▸ Text block
Street Justice is a 1987 American action film directed by Richard C. Sarafian.

The plot involves CIA agent Curt Flynn (Michael Ontkean) who narrowly avoids death in a bombing, escapes from imprisonment by the Soviets, and returns to his New Jersey hometown. There he attempts to protect his wife Catherine (Joanna Kerns) from a corrupt family which controls the town.

Despite being set in New Jersey, the bulk of filming took place in Toronto.

Street Justice was Dukes of Hazzard star Catherine Bach's debut as a lead in a feature film.

▸ Dataset extract
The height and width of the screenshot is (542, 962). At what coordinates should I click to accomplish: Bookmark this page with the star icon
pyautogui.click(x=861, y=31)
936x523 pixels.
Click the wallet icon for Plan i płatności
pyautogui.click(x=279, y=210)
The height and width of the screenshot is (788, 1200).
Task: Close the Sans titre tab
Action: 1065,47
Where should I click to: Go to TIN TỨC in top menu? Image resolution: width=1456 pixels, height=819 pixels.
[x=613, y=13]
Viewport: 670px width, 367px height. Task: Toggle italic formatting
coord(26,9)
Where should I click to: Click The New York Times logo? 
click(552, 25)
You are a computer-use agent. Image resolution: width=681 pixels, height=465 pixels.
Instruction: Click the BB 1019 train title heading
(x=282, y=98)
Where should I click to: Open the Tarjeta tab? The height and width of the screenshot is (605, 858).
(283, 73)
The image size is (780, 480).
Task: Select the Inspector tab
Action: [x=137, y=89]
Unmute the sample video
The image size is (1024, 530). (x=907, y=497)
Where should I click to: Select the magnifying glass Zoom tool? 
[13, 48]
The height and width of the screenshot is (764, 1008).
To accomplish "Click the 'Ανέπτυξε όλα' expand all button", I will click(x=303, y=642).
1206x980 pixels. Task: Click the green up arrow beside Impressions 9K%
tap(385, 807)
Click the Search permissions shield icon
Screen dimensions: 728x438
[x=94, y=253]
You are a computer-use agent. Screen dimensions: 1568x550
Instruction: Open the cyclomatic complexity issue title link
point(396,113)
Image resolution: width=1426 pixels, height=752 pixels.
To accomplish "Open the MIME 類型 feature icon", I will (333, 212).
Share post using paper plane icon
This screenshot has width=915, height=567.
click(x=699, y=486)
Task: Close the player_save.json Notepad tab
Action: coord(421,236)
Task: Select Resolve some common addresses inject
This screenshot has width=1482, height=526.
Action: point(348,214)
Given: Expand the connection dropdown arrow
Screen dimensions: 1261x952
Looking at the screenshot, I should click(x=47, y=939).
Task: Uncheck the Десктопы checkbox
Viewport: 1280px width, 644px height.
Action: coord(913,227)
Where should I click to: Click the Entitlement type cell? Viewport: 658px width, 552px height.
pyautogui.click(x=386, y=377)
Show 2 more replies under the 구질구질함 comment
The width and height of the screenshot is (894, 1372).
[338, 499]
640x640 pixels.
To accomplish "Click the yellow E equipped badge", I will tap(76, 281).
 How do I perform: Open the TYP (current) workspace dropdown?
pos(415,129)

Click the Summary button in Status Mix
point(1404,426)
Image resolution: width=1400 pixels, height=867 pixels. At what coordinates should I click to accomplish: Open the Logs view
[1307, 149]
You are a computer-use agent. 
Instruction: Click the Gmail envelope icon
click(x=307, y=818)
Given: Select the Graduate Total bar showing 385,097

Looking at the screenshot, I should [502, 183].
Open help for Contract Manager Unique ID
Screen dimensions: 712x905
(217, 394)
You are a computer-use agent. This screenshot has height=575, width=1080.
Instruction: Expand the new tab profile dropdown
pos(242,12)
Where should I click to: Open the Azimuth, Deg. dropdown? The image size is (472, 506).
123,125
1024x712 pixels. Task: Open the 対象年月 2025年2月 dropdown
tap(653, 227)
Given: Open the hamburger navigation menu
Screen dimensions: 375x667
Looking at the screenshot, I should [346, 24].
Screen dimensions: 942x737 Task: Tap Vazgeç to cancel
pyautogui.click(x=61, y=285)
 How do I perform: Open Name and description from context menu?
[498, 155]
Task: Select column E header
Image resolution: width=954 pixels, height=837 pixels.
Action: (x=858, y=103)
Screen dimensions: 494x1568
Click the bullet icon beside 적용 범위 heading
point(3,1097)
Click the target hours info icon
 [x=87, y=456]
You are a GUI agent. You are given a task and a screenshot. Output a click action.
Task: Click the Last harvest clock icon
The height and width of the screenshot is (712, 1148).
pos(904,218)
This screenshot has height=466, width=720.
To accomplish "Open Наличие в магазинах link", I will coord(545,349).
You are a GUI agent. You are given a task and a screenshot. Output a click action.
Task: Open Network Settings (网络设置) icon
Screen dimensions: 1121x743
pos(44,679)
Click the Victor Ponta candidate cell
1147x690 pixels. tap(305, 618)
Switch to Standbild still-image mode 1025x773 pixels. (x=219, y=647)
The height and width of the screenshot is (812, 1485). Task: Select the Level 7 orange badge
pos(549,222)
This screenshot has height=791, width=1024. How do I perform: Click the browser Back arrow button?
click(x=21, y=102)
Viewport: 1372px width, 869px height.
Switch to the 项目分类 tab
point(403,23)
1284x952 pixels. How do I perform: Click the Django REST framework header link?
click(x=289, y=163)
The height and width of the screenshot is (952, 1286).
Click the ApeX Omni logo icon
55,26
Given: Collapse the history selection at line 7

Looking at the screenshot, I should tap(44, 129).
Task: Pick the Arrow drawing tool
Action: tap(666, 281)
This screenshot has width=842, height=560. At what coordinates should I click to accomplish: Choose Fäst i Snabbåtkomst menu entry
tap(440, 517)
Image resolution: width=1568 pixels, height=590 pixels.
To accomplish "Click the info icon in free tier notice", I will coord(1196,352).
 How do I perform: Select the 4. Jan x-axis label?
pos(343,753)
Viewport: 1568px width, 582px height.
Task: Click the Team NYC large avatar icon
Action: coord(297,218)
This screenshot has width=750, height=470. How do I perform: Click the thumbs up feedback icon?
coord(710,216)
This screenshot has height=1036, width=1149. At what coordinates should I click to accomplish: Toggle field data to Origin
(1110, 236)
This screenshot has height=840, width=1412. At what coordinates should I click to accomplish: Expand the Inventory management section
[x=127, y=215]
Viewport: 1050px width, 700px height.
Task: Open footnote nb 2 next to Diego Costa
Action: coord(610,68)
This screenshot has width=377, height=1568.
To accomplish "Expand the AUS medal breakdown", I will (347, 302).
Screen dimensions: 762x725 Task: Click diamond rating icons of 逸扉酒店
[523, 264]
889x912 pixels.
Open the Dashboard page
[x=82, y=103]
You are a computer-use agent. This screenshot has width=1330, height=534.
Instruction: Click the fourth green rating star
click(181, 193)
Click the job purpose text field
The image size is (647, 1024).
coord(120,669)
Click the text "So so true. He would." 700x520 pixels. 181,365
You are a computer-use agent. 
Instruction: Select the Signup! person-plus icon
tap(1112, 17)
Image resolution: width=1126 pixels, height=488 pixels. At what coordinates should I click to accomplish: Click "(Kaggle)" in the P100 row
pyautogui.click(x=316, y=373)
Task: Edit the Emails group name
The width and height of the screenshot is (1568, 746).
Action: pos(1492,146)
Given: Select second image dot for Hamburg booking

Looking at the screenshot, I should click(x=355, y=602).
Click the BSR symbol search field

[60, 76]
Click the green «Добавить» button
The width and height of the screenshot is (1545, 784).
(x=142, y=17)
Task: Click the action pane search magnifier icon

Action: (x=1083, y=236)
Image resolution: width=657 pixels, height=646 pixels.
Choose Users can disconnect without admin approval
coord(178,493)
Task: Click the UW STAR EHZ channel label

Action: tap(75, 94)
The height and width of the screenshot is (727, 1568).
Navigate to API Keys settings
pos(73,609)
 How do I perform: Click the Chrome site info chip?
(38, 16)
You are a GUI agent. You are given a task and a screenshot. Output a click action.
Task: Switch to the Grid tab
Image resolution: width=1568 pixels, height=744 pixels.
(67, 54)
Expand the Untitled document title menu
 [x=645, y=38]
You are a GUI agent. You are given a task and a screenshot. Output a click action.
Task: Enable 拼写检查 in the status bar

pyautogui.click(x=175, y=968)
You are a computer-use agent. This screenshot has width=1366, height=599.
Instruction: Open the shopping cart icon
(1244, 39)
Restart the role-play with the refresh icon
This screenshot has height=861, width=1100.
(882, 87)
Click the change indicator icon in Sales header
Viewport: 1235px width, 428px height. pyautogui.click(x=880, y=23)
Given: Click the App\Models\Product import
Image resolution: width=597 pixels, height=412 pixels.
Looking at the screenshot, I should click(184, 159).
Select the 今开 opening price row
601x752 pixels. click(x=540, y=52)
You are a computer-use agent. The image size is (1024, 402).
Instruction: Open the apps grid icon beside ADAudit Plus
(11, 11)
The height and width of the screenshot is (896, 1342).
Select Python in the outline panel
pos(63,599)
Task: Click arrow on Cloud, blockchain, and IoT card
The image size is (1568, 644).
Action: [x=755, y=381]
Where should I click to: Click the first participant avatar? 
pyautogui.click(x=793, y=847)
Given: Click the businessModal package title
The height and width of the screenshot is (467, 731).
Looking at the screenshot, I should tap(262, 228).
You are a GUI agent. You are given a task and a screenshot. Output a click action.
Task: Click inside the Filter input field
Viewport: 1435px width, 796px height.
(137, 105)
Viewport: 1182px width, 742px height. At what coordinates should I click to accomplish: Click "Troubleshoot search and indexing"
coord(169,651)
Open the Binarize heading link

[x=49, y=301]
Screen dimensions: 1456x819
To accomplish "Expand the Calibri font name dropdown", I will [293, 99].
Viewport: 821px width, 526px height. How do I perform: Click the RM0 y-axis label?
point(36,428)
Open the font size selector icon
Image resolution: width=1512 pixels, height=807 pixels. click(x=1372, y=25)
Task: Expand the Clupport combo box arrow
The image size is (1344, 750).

▸ What is required
Copy out the Street Justice passage word for word, from start to finish.

▸ Answer for the task
Street Justice is a 1987 American action film directed by Richard C. Sarafian.

The plot involves CIA agent Curt Flynn (Michael Ontkean) who narrowly avoids death in a bombing, escapes from imprisonment by the Soviets, and returns to his New Jersey hometown. There he attempts to protect his wife Catherine (Joanna Kerns) from a corrupt family which controls the town.

Despite being set in New Jersey, the bulk of filming took place in Toronto.

Street Justice was Dukes of Hazzard star Catherine Bach's debut as a lead in a feature film.